Mais j’ai donc causé longtemps tout seul ?

LE SECOND

Cela se peut ; aussi longtemps que j’ai rêvé tout seul. Vous savez qu’anciennement des acteurs faisaient des rôles de femmes ?

LE PREMIER

Je le sais.

LE SECOND

Aulu-Gelle raconte, dans ses Nuits attiques[1], qu’un certain Paulus, couvert des habits lugubres d’Électre, au lieu de se présenter sur la scène avec l’urne d’Oreste, parut en embrassant l’urne qui renfermait les cendres de son propre fils qu’il venait de perdre, et qu’alors ce ne fut point une vaine représentation, une petite douleur de spectacle, mais que la salle retentit de cris et de vrais gémissements.

LE PREMIER

Et vous croyez que Paulus dans ce moment parla sur la scène comme il aurait parlé dans ses foyers ? Non, non.
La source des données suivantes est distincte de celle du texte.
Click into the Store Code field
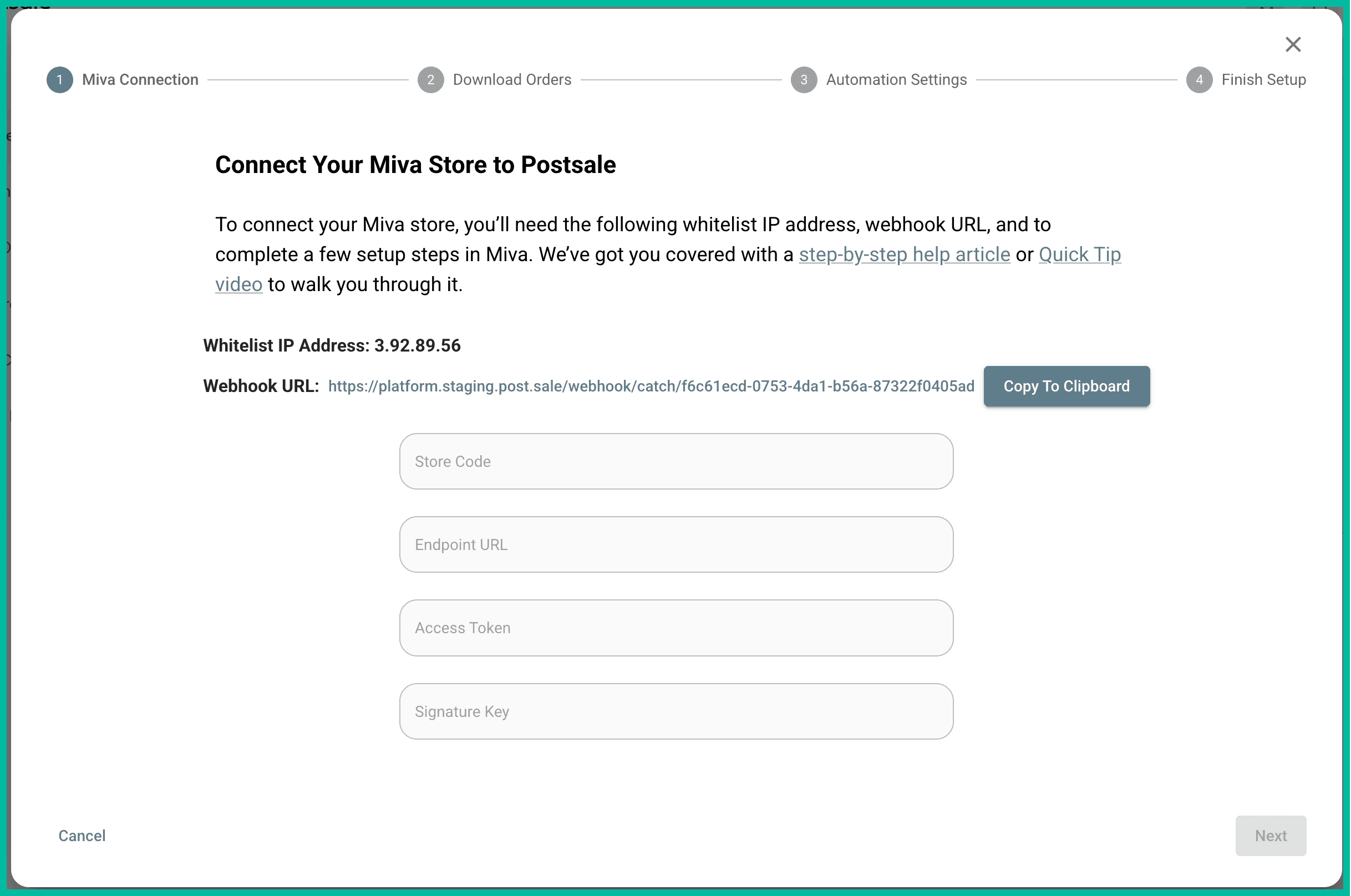The image size is (1351, 896). coord(676,461)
Ce prodigieux effet, dont je ne doute pas, ne tint ni aux vers d’Euripide, ni à la déclamation de l’acteur, mais bien à la vue d’un père désolé qui baignait de ses pleurs l’urne de son propre fils. Ce Paulus n’était peut-être qu’un médiocre comédien ; non plus que cet Æsopus dont Plutarque rapporte[2] que « jouant un jour en plein théâtre le rôle d’Atréus délibérant en lui-même comment il se pourra venger de son frère Thyestès, il y eut d’aventure quelqu’un des serviteurs qui voulut soudain passer en courant devant lui, et que lui, Æsopus, étant hors de lui-même pour l’affection véhémente et pour l’ardeur qu’il avait de représenter au vif la passion furieuse du roi Atréus, lui

  1. Livre VII, ch. v.
  2. Vie de Cicéron.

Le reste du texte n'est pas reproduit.